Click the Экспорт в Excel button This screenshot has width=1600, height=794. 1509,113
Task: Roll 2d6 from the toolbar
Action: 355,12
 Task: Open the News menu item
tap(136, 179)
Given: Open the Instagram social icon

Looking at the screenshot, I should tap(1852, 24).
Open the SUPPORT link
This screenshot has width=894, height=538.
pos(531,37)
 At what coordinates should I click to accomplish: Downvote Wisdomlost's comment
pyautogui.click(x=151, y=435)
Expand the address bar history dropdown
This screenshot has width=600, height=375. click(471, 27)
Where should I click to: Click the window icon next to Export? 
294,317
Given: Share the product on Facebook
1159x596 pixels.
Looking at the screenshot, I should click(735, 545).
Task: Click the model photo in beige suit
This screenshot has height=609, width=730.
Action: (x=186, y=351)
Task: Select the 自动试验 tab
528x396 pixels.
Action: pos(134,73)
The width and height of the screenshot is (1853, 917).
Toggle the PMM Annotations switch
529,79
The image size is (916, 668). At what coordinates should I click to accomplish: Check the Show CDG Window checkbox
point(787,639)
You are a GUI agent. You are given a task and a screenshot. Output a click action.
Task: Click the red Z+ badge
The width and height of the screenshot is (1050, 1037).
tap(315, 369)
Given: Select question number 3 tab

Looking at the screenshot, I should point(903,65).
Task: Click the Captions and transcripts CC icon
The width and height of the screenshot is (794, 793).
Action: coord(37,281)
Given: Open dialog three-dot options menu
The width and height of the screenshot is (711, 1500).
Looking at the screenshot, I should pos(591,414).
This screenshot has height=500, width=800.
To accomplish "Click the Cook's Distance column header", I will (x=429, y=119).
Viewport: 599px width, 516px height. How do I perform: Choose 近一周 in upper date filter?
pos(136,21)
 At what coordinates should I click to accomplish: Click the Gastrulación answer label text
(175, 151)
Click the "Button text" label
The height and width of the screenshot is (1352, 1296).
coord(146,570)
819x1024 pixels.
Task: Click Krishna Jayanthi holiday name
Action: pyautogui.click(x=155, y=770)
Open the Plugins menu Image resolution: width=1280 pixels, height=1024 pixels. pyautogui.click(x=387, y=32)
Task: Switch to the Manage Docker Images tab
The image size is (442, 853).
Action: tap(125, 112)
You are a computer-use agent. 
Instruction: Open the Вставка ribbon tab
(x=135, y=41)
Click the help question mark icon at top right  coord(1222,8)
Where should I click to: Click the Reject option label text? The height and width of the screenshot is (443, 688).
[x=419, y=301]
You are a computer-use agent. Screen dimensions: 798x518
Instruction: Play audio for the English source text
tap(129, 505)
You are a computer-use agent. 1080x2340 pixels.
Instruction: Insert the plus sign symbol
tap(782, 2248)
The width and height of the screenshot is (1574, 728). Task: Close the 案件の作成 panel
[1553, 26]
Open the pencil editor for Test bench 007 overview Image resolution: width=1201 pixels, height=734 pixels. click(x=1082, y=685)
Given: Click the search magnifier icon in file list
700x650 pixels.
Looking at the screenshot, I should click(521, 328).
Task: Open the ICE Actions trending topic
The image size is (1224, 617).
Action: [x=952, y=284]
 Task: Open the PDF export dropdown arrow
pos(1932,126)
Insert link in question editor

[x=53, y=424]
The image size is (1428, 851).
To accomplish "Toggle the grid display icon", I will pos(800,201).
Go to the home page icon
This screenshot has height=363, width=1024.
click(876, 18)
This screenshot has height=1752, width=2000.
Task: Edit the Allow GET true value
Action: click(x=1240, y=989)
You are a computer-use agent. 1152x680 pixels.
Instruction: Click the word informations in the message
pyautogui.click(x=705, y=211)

========================================

> _REQUIREMENT_: I need every line from the material that contains the word "resolution".

> _WRITTEN SOLUTION_:
Open the Plugins menu Image resolution: width=1280 pixels, height=1024 pixels. pyautogui.click(x=387, y=32)
Open the pencil editor for Test bench 007 overview Image resolution: width=1201 pixels, height=734 pixels. click(x=1082, y=685)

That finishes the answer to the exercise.